Maxima mostly sells their Ultragreen tippet in Australia and it is hard to find the Chameleon. In the UK, their best-selling line is a matt green tippet that has absolutely no shine to it. Unfortunately, I cannot find it here.
Flat Butt Leaders
Flat butt leaders are normal tapered leaders which have a thicker butt section stretched between a couple of rollers, so that section is more rectangular or maybe oval rather than round. I like them in many dry fly situations. These leaders seem to turn over easily and present the fly more gently (although as usual, it depends!). They can be bought from fly shops as flat butt leaders in a variety of lengths and tippet sizes. Give them a try – you might like them.
The only downside I can see is if the wider flat butt gets pulled underwater by currents, then the first back-cast can be troublesome if you don’t know what you’re doing. Another problem I often see on lakes, is if the butt of the leader is sinking, dry fly takes are often missed as too much of the rod power is used up in pulling the butt out of the water, rather than stinging the fish with the hook. However, keep a little floatant on the butt end of all your dry fly leaders, and this shouldn’t be an issue.
In the good old days we all hand-tied our leaders. I’m sure that if you look on the internet, you’ll still find dozens of recipes for different tapers you might like to use. The Ritz tapers are famous as just one example.
Maxima sell a leader-making kit of a dozen or so spools of tippet, varying in diameter from the 0.55mm down to 0.20mm, in 0.05mm increments. With this kit, and with some tidy blood knots, you could make any sort of leader you wanted. Long leaders, short leaders, leaders designed to turn over big, heavy wind-resistant flies, and leaders designed to collapse the last couple of metres, so that a small dry fly lands with plenty of slack for a long drag-free drift.
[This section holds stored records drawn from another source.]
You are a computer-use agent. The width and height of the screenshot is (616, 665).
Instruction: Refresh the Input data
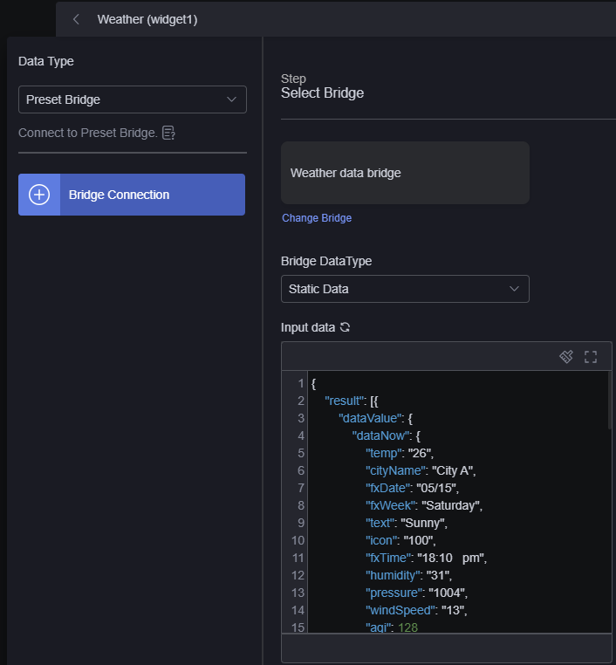click(x=346, y=327)
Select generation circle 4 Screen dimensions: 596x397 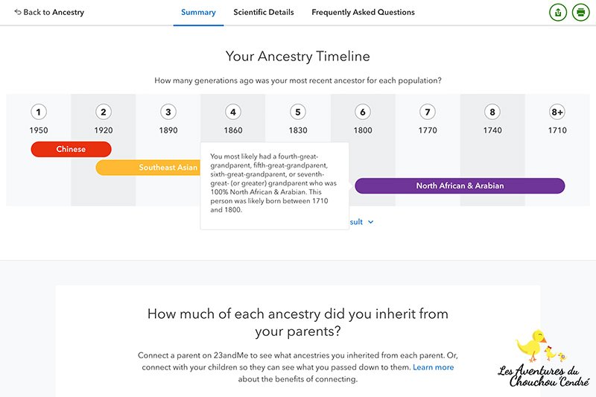pos(233,112)
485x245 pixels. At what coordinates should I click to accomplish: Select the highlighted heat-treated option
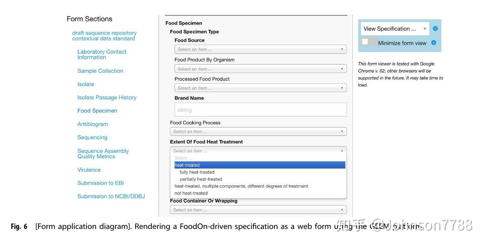point(260,165)
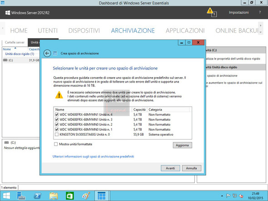The height and width of the screenshot is (201, 268).
Task: Open Paint from the taskbar
Action: 86,196

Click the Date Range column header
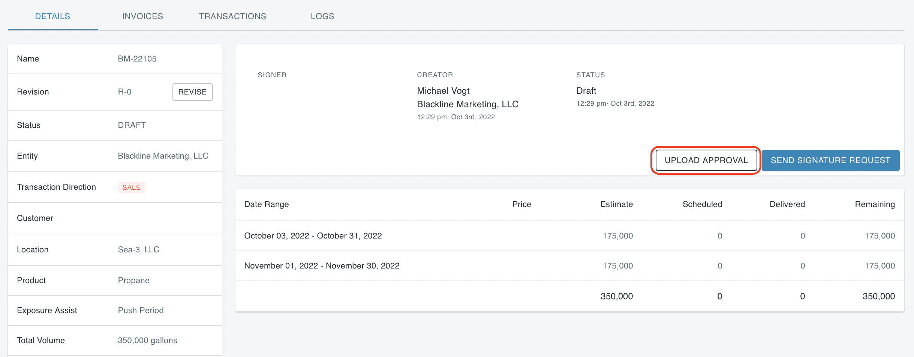(x=266, y=204)
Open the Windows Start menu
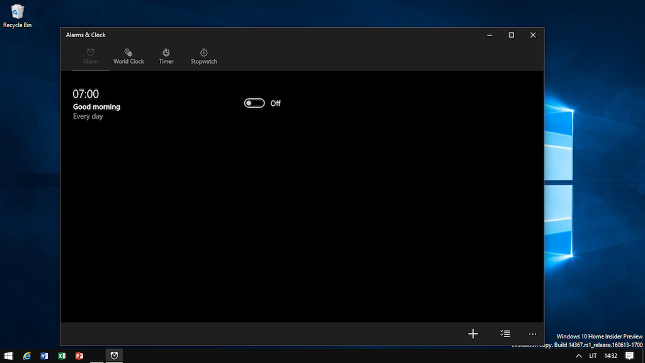The width and height of the screenshot is (645, 363). click(9, 355)
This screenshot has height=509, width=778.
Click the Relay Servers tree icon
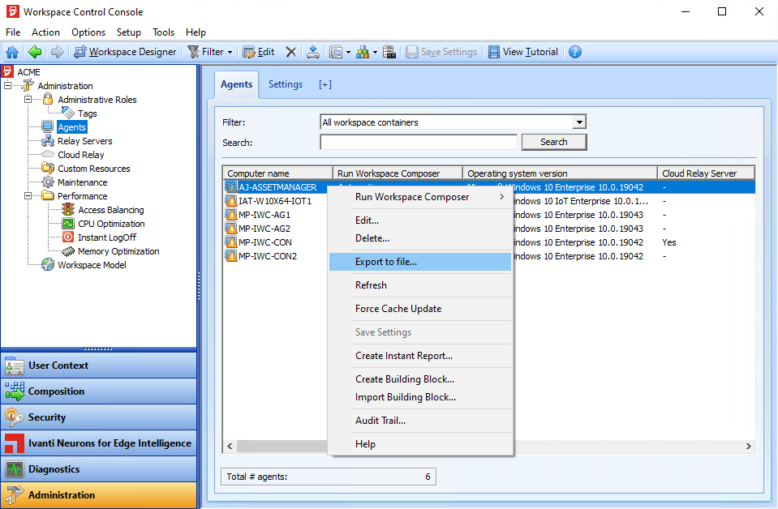click(x=48, y=141)
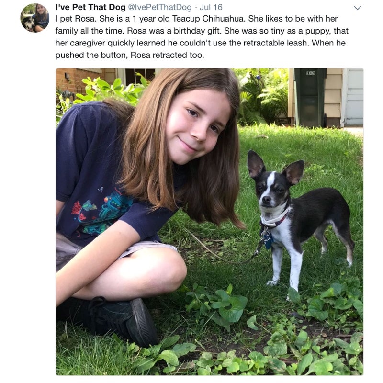383x383 pixels.
Task: Open the Jul 16 timestamp link
Action: click(x=211, y=7)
If you are really keen on flyfishing and you want to get better at it, then I suggest hand-tying some leaders is a useful part of your journey.
Extended butt leaders
There are many times when I like to use a leader of perhaps 20 feet. In this case, I will buy a tapered leader of at least 12 feet, then I will add 5 feet of 0.55mm nylon to the thick end. Next, I’ll tie a tippet ring to the skinny end and then add a further 4 or so feet of tippet.
Try it. If you’re a half-decent caster, you will be able to cast it… and never mind if the last 3 feet or so doesn’t turn over – this is a good thing. Your fly will drift more freely, and you will catch more fish.
Furled and twisted leaders
These are made up by twisting or braiding many thin pieces of line to make a thick section. One of the claims is that they are softer and more flexible, so they turn over better.
Well… I don’t like them. Forget about them. They hold water and spray it into the air on the false cast. They’re also very easy for me to see on the water and I don’t think that’s a good thing.
Poly leaders are bought in a packet from a fly shop. They look like a piece of coloured tapered fly line. They have a loop on the fat end and a piece of clear nylon hanging out the thin end for you to put a tippet ring on. Not all Poly leaders float the same. The different colours signify different sink rates. The greatest advantage of owning a few different poly leaders is the ability to convert your standard floating fly line instantly into a variety of sink tip lines. Especially early and late in the season, this will catch you fish that a floating line and regular leader would not.
If you have a loop on your fly line, then you should definitely go ahead and buy at least 2 different sink rate poly leaders.
Overall, leaders and tippets are a massively important part of your setup. Not only do they provide the weakest link between you and your fly, they also have a major impact on presentation. Leaders and tippets should be front of mind every time you hit the water.